Toolkit · v0.1.1

The TurkicNLP Toolkit

A modular, pip-installable Python library for NLP across the Turkic language family. Morphology, POS tagging, dependency parsing, named entity recognition, multilingual embeddings, and machine translation — in one unified pipeline.

21 languages Python 3.9+ Apache 2.0 CoNLL-U native

View on GitHub → PyPI package

Installation

Core library — morphology + tokenization:

$ pip install turkicnlp

With neural models (Stanza + Transformers):

$ pip install "turkicnlp[stanza,nllb]"

Apertium FST data (GPL-3.0) is downloaded separately at runtime — it is never bundled in the pip package.

Quick start

Up and running in three steps

Install the library

Install from PyPI with optional extras depending on which processors you need.

$ pip install "turkicnlp[stanza,nllb]"

Download models for your language

Models are fetched on demand and cached in ~/.turkicnlp/models/.

import turkicnlp

# Download Stanza + Apertium models for Turkish
turkicnlp.download("tur", processors=["tokenize", "morph", "pos", "lemma", "depparse"])

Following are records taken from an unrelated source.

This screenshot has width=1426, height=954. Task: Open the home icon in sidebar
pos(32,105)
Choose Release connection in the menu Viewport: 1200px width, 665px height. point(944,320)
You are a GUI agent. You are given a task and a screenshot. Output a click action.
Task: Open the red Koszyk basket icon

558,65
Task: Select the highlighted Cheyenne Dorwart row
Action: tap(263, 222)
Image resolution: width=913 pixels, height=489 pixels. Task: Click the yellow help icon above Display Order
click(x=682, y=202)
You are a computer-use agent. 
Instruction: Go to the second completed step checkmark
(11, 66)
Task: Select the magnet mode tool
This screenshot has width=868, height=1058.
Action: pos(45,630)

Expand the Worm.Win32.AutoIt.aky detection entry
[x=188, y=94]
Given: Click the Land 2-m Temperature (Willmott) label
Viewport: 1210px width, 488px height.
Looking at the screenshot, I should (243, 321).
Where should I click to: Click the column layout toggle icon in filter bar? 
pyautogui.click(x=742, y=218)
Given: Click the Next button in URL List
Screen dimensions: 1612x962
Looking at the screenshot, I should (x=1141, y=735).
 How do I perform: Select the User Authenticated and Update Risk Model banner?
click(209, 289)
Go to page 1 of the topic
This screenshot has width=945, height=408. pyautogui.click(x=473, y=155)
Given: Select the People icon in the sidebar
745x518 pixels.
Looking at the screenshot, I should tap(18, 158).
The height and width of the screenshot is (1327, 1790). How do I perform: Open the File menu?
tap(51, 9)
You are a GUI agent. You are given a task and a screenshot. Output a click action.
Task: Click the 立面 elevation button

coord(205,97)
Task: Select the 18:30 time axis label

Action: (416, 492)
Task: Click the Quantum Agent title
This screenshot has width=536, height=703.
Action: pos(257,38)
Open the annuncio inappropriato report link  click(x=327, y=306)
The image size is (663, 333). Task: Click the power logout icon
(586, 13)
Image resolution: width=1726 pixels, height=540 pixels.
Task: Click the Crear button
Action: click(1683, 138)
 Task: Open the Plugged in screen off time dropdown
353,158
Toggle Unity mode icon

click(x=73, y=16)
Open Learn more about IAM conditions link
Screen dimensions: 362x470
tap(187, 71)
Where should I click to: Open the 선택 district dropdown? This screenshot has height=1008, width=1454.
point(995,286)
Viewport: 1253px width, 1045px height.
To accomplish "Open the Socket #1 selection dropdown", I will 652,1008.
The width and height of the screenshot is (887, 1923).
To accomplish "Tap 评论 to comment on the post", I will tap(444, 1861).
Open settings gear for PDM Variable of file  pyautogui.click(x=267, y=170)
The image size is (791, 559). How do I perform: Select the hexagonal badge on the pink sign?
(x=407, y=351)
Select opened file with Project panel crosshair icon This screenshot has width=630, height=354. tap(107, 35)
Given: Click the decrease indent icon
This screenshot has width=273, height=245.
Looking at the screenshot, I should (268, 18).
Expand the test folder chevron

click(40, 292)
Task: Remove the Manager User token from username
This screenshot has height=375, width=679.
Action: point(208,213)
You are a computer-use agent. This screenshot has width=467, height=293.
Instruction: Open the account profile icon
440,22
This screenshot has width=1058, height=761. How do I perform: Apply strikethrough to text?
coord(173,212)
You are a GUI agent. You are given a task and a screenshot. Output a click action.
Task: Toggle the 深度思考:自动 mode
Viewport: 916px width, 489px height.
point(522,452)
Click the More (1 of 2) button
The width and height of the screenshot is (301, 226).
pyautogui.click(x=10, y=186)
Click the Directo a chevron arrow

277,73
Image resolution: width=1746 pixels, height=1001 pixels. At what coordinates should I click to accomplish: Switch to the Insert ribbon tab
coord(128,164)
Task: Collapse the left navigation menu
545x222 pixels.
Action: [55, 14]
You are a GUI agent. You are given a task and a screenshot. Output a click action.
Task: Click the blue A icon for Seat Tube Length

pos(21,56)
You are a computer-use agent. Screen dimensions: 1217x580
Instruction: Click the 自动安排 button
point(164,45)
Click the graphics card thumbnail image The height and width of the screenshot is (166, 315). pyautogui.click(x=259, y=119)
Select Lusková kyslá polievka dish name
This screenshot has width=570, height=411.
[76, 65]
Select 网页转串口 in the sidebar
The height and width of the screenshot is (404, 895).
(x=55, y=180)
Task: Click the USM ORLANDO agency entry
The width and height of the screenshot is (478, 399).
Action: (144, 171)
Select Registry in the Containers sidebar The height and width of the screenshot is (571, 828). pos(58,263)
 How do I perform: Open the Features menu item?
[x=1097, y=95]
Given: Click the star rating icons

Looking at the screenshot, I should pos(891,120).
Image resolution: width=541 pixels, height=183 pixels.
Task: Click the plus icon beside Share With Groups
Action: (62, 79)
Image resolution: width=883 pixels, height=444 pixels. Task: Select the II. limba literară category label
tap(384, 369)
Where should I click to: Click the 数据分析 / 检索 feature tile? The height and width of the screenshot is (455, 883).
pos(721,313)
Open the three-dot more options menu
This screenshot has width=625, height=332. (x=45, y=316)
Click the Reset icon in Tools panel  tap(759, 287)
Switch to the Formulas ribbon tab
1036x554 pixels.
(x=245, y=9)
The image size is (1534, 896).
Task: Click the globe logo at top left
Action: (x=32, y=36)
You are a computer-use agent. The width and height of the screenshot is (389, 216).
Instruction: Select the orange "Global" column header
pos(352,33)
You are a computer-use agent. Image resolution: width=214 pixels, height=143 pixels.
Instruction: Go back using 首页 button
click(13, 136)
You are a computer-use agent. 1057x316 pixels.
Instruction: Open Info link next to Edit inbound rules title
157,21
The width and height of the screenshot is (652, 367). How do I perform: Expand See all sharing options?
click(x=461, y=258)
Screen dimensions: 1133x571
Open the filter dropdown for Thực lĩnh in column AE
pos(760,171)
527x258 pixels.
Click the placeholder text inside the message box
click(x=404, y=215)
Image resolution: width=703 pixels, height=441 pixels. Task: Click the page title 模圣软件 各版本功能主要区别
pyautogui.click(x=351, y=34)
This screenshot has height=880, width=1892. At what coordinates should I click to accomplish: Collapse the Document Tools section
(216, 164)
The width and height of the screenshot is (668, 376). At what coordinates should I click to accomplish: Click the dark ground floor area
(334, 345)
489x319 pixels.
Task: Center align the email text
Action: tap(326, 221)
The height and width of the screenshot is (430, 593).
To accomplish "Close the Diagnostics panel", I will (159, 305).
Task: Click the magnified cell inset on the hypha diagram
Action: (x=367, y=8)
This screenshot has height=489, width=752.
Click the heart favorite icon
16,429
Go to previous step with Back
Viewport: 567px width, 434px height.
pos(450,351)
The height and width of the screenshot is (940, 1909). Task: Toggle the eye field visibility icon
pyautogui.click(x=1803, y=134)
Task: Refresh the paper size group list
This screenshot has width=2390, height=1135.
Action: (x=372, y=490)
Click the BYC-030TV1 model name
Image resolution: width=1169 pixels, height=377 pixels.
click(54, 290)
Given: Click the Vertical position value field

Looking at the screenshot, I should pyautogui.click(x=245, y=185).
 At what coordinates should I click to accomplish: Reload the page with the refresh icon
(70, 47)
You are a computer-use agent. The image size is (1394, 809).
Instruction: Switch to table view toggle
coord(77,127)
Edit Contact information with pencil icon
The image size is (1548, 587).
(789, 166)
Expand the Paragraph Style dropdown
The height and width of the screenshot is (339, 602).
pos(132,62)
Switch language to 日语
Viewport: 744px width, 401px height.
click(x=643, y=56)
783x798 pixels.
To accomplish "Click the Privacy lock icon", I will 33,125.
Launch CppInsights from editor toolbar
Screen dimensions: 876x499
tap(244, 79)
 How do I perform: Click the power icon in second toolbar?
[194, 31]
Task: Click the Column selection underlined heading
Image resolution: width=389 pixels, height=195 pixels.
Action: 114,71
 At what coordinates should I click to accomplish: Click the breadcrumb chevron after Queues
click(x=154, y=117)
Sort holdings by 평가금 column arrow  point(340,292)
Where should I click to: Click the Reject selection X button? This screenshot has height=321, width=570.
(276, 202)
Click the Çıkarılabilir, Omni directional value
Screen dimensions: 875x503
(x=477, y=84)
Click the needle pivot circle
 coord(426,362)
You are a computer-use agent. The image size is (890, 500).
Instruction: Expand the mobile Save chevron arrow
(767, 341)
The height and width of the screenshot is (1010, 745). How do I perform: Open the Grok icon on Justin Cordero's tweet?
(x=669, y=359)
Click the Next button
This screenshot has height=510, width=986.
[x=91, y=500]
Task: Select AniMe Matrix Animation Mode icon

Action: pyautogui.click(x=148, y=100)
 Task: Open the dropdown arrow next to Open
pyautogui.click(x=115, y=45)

Build a pipeline and annotate text

Processors chain automatically in the correct order.

nlp = turkicnlp.Pipeline("tur", processors=["tokenize", "pos", "lemma", "depparse"])
doc = nlp("Bugün hava çok güzel ve parkta yürüyüş yaptım.")

for sentence in doc.sentences:
    for word in sentence.words:
        print(f"{word.text:<16} {word.upos:<8} {word.lemma}")

# Bugün            ADV      bugün
# hava             NOUN     hava
# çok              ADV      çok
# güzel            ADJ      güzel
# parkta           NOUN     park
# yürüyüş          NOUN     yürüyüş
# yaptım           VERB     yap

Machine translation

NLLB-200 translation & embeddings

# Translate Kazakh → English
nlp = turkicnlp.Pipeline(
    "kaz",
    processors=["translate"],
    translate_tgt_lang="eng"
)
doc = nlp("Бүгін ауа райы өте жақсы.")
print(doc.translation)
# The weather is very good today.

# Sentence embeddings for semantic similarity
embed = turkicnlp.Pipeline("tur", processors=["embeddings"])
doc = embed("Parkta yürüyüş çok güzeldi.")
print(len(doc.embedding))   # 1024-dim vector

Supported languages for MT & Embeddings

These 11 languages have full NLLB-200 support for both translation and semantic embeddings:

Turkishtur

Kazakhkaz

Kyrgyzkir

Uzbekuzb

Azerbaijaniaze

Tatartat

Bashkirbak

Turkmentuk

Uyghuruig

Crimean Tatarcrh

S. Azerbaijaniazb

Pipeline processors

Modular pipeline architecture

Request only the processors you need. Dependencies are resolved automatically.

tokenize

Tokenization

Neural (Stanza) or rule-based. Handles multi-word tokens, sentence splitting.

morph

Morphological Analysis

Apertium HFST FSTs for 21 languages. Lemma, POS, and full morphological features.

pos

POS Tagging

Stanza neural tagger trained on UD treebanks. Outputs UPOS, XPOS, and features.

lemma

Lemmatization

Stanza neural lemmatizer for tur, kaz, kir, uig. Apertium fallback for others.

depparse

Dependency Parsing

Biaffine attention parser via Stanza. UD-compatible dependency relations.

ner

Named Entities

NER processor for entity extraction. BIO tagging format. (In development)

embeddings

Sentence Embeddings

NLLB-200 encoder states. 1024-dim multilingual vectors for semantic search and similarity.

translate

Machine Translation

NLLB-200 sequence-to-sequence generation. Any Turkic language → any FLORES-200 language.

Language support matrix

What works for each language

✓ available · ~ in development · – not yet available

Language	Code	Script	Tokenize	Morphology	POS / Dep	Embeddings	Translation
Turkish	tur	Latin	✓	✓	✓	✓	✓
Kazakh	kaz	Cyrillic	✓	✓	✓	✓	✓
Kyrgyz	kir	Cyrillic	✓	✓	✓	✓	✓
Uyghur	uig	Perso-Arabic	✓	✓	✓	✓	✓
Uzbek	uzb	Latin	~	✓	~	✓	✓
Azerbaijani	aze	Latin	~	✓	~	✓	✓
Tatar	tat	Cyrillic	~	✓	–	✓	✓
Bashkir	bak	Cyrillic	~	✓	–	✓	✓
Turkmen	tuk	Latin	~	✓	–	✓	✓
Crimean Tatar	crh	Latin	~	✓	–	✓	✓
S. Azerbaijani	azb	Perso-Arabic	✓	✓	–	✓	✓
Chuvash	chv	Cyrillic	~	✓	–	–	–
Sakha (Yakut)	sah	Cyrillic	~	✓	–	–	–
Gagauz	gag	Latin	~	✓	–	–	–
Karakalpak	kaa	Latin	~	✓	–	–	–
+ 6 more	…	Cyrillic	~	✓	–	–	–

~ = rule-based tokenizer available. Neural models require treebank data. Contributions welcome!

Design

Built to be extended

TurkicNLP follows a Stanza-inspired architecture. Every processor declares what it PROVIDES and REQUIRES — the pipeline resolves dependencies automatically.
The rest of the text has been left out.